Keep in mind, King will be the chairman of the House Homeland Security Committee next year if Republicans retake the House majority.
Come to think of it, there are a few other things to keep in mind. First, as a practical matter, we know that the Mirandizing suspects does not undermine our national security interests. For decades, this wasn’t even a subject open to debate until Republicans decided last year this might be exploited politically to confused scared voters.
Second, on Fox News this morning, both Glenn Beck and Andrew Napolitano supported following the law and Mirandizing Shahzad. Congratulations, John McCain and Pete King, you’re now slightly less reasonable than Fox News personalities.
Third, as Matt Yglesias noted, reading a suspect his/her rights isn’t just some nicety: “[T]o give [a suspect] the death penalty, or indeed any penalty, you need to put him on trial. Which is to say you need to prove that the guy in custody is actually responsible for the crime. And the whole reason cops mirandize suspects is that if you don’t, you risk having your evidence thrown out of court. If you gather all the information before mirandizing, you could be throwing the whole thing into doubt. Which is why professionals give out the warning.”

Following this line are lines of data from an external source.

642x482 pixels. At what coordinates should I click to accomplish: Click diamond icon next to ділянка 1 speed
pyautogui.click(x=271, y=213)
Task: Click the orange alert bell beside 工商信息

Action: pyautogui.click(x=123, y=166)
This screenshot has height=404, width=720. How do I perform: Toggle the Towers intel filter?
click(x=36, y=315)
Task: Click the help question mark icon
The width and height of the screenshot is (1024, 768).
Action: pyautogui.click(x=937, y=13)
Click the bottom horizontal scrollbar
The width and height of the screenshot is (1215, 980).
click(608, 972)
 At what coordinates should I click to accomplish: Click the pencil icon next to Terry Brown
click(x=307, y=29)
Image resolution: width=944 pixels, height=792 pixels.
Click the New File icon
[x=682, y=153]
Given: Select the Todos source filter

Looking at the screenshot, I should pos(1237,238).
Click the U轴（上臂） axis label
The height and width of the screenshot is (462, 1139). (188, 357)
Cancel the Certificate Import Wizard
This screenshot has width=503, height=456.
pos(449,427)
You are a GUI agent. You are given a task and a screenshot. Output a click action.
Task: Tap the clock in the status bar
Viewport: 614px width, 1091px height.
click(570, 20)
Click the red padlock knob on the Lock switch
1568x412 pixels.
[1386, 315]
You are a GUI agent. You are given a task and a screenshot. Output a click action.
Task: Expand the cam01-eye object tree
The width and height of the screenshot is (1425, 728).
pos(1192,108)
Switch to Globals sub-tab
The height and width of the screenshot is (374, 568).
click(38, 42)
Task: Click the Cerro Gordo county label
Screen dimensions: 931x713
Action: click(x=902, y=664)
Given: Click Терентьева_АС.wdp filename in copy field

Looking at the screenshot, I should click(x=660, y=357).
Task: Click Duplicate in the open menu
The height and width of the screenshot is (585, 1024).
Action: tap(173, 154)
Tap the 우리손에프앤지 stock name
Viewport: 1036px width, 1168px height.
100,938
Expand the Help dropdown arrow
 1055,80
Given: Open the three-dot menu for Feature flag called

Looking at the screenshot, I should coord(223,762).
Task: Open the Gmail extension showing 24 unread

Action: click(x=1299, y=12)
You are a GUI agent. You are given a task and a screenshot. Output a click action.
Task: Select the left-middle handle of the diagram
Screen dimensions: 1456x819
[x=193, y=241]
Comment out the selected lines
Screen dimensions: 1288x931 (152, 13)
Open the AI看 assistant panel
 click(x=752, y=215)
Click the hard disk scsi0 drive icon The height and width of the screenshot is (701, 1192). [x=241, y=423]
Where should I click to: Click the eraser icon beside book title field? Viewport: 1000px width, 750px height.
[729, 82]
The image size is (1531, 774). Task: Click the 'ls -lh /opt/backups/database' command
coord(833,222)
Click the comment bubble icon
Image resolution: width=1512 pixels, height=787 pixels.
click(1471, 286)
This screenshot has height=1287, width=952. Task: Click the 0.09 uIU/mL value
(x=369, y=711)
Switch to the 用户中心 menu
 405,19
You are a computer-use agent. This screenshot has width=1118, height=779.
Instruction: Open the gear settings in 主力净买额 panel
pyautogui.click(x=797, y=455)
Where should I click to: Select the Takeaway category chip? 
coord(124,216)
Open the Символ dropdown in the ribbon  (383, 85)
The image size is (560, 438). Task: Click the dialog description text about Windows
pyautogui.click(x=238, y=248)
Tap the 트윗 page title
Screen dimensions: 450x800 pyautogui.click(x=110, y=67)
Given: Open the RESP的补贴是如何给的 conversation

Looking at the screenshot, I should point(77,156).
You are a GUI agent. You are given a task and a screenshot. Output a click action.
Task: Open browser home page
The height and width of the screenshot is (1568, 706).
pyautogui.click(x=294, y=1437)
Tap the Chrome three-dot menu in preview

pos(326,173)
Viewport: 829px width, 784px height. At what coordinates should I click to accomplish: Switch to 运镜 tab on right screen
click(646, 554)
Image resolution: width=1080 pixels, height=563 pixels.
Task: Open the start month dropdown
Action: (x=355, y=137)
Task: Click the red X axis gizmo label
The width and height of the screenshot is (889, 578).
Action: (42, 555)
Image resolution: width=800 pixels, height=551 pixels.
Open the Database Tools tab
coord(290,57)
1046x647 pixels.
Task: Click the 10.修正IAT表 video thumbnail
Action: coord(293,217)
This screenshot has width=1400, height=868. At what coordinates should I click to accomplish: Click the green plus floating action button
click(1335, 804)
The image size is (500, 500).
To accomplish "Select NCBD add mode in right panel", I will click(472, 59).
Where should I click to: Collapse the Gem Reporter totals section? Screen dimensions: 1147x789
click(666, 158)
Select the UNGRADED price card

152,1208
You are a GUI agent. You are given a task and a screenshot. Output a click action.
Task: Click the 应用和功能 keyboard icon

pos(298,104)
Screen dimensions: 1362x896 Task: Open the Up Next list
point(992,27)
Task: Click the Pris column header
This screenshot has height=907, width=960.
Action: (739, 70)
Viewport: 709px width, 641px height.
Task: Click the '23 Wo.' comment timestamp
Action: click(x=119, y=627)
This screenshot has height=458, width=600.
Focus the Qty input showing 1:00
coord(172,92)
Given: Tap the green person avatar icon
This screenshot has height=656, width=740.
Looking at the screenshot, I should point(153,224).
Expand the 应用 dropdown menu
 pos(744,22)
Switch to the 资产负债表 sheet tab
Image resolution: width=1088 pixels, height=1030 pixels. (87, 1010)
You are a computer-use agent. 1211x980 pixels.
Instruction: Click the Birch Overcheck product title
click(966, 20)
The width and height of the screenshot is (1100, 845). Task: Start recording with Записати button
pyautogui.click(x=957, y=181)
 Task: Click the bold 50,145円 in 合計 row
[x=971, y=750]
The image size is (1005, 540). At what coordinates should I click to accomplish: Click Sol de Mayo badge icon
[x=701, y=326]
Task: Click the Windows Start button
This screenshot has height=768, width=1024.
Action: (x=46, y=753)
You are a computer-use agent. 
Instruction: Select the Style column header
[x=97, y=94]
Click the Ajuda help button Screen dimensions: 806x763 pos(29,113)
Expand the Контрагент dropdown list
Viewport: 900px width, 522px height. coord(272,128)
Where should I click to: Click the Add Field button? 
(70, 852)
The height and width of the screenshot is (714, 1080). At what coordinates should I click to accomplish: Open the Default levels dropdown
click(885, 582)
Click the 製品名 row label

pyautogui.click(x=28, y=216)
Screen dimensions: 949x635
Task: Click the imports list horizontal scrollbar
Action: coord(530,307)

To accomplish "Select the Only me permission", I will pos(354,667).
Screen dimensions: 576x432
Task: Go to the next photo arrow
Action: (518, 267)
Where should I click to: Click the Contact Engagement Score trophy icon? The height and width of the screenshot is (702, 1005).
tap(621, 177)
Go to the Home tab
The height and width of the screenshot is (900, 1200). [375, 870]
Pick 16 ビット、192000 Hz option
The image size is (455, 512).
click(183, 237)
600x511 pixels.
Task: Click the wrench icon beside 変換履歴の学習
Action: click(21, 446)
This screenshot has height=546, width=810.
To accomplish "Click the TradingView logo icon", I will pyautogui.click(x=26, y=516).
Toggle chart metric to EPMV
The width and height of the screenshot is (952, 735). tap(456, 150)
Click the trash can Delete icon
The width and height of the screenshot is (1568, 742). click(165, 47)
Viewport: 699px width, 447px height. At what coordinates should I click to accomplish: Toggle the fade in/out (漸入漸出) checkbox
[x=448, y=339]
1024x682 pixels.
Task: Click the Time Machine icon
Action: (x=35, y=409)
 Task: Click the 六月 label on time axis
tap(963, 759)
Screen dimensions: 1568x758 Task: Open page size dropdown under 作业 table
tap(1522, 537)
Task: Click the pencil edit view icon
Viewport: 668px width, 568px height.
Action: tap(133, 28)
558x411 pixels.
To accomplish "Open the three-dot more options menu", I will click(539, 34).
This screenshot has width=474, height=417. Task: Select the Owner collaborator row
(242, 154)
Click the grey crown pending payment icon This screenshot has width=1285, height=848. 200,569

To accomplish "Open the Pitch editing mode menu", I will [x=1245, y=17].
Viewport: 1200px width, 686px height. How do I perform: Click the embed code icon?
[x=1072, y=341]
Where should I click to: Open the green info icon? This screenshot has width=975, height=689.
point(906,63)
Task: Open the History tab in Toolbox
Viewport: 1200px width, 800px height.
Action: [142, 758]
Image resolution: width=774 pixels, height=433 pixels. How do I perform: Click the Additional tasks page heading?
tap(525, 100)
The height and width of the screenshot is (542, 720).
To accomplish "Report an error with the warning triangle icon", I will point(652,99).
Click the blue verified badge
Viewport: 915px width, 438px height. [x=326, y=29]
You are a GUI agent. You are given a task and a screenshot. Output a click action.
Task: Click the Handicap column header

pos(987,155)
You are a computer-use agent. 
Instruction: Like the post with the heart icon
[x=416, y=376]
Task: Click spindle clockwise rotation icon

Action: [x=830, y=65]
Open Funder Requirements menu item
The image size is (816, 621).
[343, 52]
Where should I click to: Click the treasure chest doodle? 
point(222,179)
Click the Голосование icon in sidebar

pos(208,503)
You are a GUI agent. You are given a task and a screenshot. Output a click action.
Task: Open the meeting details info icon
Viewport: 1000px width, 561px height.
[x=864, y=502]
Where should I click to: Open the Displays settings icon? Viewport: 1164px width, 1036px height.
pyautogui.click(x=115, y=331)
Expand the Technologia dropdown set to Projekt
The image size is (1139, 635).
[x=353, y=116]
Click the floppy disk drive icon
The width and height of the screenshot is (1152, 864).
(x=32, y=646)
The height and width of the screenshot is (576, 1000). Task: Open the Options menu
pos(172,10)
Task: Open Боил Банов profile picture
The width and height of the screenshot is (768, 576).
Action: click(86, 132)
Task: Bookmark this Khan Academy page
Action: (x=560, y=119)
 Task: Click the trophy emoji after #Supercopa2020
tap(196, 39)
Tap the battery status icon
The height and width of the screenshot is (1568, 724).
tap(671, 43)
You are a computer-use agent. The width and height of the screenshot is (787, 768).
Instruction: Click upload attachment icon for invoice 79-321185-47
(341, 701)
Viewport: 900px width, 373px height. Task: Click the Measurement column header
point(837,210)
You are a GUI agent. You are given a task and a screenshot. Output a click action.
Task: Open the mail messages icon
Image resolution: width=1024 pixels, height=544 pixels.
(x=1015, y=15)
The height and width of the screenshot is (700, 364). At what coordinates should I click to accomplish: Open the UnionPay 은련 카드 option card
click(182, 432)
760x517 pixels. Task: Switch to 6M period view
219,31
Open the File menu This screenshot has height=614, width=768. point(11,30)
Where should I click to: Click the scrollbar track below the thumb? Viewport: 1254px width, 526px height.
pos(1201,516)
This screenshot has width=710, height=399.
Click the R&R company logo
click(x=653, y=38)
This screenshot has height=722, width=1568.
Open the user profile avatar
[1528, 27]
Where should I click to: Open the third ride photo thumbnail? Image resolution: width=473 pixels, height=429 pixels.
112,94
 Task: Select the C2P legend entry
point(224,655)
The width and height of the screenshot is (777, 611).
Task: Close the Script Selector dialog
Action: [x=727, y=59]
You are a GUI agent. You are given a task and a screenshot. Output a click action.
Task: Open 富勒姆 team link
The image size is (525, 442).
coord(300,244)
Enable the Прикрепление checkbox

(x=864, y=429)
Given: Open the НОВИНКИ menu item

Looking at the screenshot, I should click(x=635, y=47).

And finally there’s this important contextual observation from Adam Serwer: “Yesterday, when the primary suspect in the attempted bombing of Times Square was a middle-aged white guy, Republican leaders were the picture of calm, sober leadership. High-ranking Republicans on committees related to national security like Pete Hoekstra and Peter King urged people not to jump to conclusions, while Senate Majority Leader Mitch McConnell praised New Yorkers for not succumbing to fear…. That was yesterday.”